Island of Bewilderment is a recent English translation of Jazire-ye Sargardāni, a historical novel by the late Simin Daneshvar, originally in Persian and published in 1992. Daneshvar (1921- 2012) was considered Iran’s first female novelist. Her books were about the lives of ordinary people, especially women, through the lens of political and social events in the country. She was also a renowned translator and counted Anton Chekhov’s The Cherry Orchard among her translations into Persian. She was the wife of the famous social critic and writer, Jalal Ale-Ahmad, also a writer of acclaim.

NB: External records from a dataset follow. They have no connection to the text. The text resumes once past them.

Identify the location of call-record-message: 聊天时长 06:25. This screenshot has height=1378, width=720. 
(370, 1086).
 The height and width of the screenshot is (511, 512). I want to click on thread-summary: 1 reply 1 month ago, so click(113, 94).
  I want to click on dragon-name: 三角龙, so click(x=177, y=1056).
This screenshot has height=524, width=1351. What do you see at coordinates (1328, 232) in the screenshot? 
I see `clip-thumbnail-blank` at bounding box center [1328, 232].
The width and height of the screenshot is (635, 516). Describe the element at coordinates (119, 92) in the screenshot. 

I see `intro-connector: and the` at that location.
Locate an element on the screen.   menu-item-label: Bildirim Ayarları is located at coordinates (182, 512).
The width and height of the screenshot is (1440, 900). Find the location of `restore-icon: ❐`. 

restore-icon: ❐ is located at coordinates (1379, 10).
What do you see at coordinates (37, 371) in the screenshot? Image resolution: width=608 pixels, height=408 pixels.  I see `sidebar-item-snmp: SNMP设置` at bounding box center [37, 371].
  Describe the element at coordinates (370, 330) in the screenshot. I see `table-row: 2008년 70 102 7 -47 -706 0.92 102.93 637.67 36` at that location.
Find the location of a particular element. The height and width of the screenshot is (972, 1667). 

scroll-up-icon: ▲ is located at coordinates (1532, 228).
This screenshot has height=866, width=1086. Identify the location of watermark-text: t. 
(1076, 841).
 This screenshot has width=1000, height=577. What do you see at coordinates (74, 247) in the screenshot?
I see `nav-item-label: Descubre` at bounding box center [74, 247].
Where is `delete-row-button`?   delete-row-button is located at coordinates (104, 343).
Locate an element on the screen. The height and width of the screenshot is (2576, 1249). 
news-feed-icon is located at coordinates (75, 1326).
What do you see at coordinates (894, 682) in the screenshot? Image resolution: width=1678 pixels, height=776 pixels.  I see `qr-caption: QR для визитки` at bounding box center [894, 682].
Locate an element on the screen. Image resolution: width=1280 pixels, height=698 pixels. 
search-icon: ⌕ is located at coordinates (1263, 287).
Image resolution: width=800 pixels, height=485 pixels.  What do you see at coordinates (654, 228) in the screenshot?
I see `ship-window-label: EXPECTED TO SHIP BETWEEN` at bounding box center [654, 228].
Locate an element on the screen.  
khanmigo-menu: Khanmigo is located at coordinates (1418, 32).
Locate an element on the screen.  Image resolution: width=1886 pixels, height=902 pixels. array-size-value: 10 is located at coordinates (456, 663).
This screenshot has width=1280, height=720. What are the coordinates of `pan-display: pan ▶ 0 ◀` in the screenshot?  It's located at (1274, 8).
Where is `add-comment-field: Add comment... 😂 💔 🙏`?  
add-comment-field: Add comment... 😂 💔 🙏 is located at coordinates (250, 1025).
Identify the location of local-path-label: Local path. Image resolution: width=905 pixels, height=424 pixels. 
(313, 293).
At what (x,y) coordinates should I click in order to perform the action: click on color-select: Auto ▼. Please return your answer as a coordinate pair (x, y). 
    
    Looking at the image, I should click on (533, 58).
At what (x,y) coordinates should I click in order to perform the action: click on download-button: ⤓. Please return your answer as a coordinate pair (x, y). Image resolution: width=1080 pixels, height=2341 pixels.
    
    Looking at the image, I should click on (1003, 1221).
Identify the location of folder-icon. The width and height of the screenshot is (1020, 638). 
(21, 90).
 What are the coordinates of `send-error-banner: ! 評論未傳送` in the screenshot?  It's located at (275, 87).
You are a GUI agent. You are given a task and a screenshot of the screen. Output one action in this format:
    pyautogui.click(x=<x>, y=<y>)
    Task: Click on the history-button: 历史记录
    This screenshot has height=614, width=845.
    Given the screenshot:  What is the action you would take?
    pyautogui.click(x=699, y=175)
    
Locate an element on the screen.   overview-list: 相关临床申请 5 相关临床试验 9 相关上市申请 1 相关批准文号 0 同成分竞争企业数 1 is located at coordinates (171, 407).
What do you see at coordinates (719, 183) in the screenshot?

The novel is set in Tehran during a tumultuous period in the mid-1970s that led to the eventual fall of the Pahlavi dynasty and the subsequent rise of the Islamic Republic. Daneshvar examines Iranian society, through the eyes of a young, secular-minded Iranian woman, who bears witness to a society awash with petrodollars with noticeable extremities in wealth between the English-speaking urban elite and the conservative Farsi-speaking poor.
Hasti Nourian is a twenty-six-year-old college graduate, artist and employee of Iran’s Ministry of Art and Culture and aspires to be an independent, strong woman with control of her destiny. Following the death of her father and her mother’s subsequent remarriage, Hasti lives in modest accommodations with her paternal grandmother in central Tehran. Throughout the story, Hasti’s grandmother narrates her son’s death as a martyrdom, following a tragic shooting at a political rally held by Dr Mohammed Mosaddeq, Iran’s nationalist Prime Minister.
Hasti is deeply in love with Morad, a young architect and former college classmate with radical political leanings. Morad is a staunch critic of Iran’s Westernized bourgeois class, to which Hasti’s mother ironically belongs. In many ways, Morad reflects the ideological leanings of Daneshvar’s husband Jalal-Ale-Ahmed, who in his influential work Garbzadeghi (“Westruckness”), he criticizes the Westernization of Iran under the Shah. Echoes of this critical essay appear to pervade parts of the story.
Hasti’s mother Eshrat and her wealthy husband live the good life with their young son and half a dozen servants in an affluent part of Northern Tehran. Apart from learning English at the Iran-American Society so that she can converse confidently with American and British expatriates, Eshrat’s life revolves around hairdresser appointments, shopping, and planning glamorous parties. Keen to see her daughter marry well, Eshrat introduces Hasti to Salim, a British-educated young man from a wealthy family, but one who is also religiously conservative with an interest in Islamic mysticism.
On visiting Hasti at her grandmother’s home, Salim states:
I don’t want my wife to work, whether at home or at the office. She will be tired enough if she only takes care of the children and the husband, think about it: waking children from sweet sleep at the crack of dawn and passing them like footballs from aunt to grandmother so that woman can go to work – is that right?
Despite Salim’s orthodox views, Hasti nevertheless finds herself increasingly attracted to him, despite having already proclaimed her love for Morad. Both men are in love with Hasti, and their virtues are compared and considered throughout the novel by Hasti and those around her.
Scenes of Hasti’s life at the Ministry and Tehran University are featured throughout the novel and the dialogue portrays the rich intellectual life of the period. An element of tension comes from the lurking presence of Savak agents (secret police). Daneshvar, candidly writes about Savak in the novel, commenting on their ability to interfere in an individual’s life based on ideology or religious sentiment. It is within this setting that the author appears as a character in her own novel as “Simin”, a professor at Tehran University and one of Hasti’s professors.:
Finding Simin alone was never easy. She had tried it many times. Usually, students, both male and female, surround her after class and pour down the wide staircase beside her and behind her. And in the corridor, another crowd joins her and assails her with questions. Simin’s eyes shine. These are all my children.
Simin becomes a close friend and mentors Hasti as she negotiates turbulent emotional and political waters.
Other individuals, drawn from the author’s life appear throughout this intriguing semi-autobiographical novel, historical fiction merging successfully with factual as the reader gains insight into intimate literary circles that once existed. From beginning to end, Hasti moves through different social circles and events, from meeting influential foreigners at parties to helping undocumented rural migrants inhabiting the slums of Southern Tehran.
The new translation by Patricia J Higgins and Pouneh Shabani-Jadidi brings Iran’s most successful female novelist’s work to an English-reading audience. Considering the heavy censorship that existed at the time the novel was published in 1992, and as well as the recent social media blackouts in Iran, this novel is remarkable in its portrayal of a society at the cusp of revolution.